- Brief
Search the records for the word "agent" and pick out every line that has it.

Stored records
------------------------

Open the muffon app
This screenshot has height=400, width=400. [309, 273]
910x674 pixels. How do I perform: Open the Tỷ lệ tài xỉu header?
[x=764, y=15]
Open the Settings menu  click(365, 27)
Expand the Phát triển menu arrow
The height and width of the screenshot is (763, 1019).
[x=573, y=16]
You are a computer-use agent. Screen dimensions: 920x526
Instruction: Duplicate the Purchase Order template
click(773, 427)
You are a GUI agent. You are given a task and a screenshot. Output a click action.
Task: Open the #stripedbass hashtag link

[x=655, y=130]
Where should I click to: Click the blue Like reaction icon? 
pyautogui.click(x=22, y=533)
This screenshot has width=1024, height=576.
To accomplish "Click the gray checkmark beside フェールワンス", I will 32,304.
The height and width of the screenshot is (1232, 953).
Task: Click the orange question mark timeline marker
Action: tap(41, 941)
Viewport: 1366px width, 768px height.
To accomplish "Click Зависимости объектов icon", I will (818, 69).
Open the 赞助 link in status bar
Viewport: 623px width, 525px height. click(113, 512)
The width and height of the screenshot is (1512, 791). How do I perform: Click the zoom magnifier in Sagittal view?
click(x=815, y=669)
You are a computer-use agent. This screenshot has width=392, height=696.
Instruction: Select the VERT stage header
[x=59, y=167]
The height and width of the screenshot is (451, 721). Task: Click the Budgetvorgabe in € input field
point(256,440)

------------------------

- Exercise response
You are a computer-use agent. Screen dimensions: 920x526
You are a GUI agent. You are given a task and a screenshot. Output a click action.
You are a computer-use agent. This screenshot has width=392, height=696.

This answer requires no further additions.